Doctor of Philosophy


Ecology and Evolutionary Biology

Major Professor

Susan Riechert

Committee Members

Daniel Simberloff, James Drake, James Fordyce, Hamparsum Bozdogan


Ecological communities are governed by complicated processes that give rise to observable patterns. Making sense of these patterns, much less inferring the underlying processes, has proved challenging for several reasons. Manipulative experiments in natural communities may not be feasible due to large numbers of variables, lack of adequate replication, or the risk of undesirable consequences (e.g., introducing an invasive species).
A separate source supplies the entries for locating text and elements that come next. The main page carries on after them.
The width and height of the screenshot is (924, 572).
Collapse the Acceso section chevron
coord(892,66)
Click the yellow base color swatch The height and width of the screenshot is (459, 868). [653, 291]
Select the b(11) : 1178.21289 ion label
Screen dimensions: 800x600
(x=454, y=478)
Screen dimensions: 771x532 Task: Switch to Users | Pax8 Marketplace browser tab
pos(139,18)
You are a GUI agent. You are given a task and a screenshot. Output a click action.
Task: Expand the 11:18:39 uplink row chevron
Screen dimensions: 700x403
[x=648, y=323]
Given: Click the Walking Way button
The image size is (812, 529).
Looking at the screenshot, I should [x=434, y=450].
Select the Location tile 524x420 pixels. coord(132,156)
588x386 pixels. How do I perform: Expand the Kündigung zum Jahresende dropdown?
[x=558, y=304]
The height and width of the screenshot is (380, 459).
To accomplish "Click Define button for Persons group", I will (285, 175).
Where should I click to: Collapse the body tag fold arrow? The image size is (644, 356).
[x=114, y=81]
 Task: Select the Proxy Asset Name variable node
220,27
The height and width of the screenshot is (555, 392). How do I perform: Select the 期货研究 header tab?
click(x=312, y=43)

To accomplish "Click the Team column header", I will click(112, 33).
The multivariate nature of ecological datasets presents analytical problems as well; many statistical techniques familiar to ecologists have difficulty handling large numbers of potentially collinear variables. I present results from three studies of spider communities in which I employ a combination of familiar and less familiar statistical approaches to elucidate the factors influencing community structure in spiders. These approaches include null model analyses, nonmetric multidimensional scaling (NMS) for variable reduction of predictor and response data matrices, multiple regression, and observed variable structural equation modeling (SEM). While NMS has been employed as a multivariate descriptive analysis, examples of its use in further analyses are rare. SEM is a technique widely applied in other fields, but has only recently been used in ecological studies. General results from analyses of these three studies suggest that: 1) significant patterns of spider species co-occurrence based on null model analyses are consistent with a hypothesis of shared habitat preferences rather than one of species interactions, 2) in multiple regressions using NMS axes as predictor and response variables to compare the roles of plant species composition and habitat architecture in influencing spider species composition, the plants explained as much or more variation as the architecture, and 3) based on SEM analyses using NMS axes for spider species, plant species, arthropod orders and habitat architecture as variables, plant species composition acts both indirectly (through its effect on arthropods and architecture) and directly. The combination in these analyses of a traditionally descriptive multivariate approach (NMS) with null models, a classic regression approach, and SEM permits the analysis of otherwise statistically intractable datasets (the original data matrices). This suite of approaches provides new insights into spider community structure, and can be applied by ecologists working in other systems as well.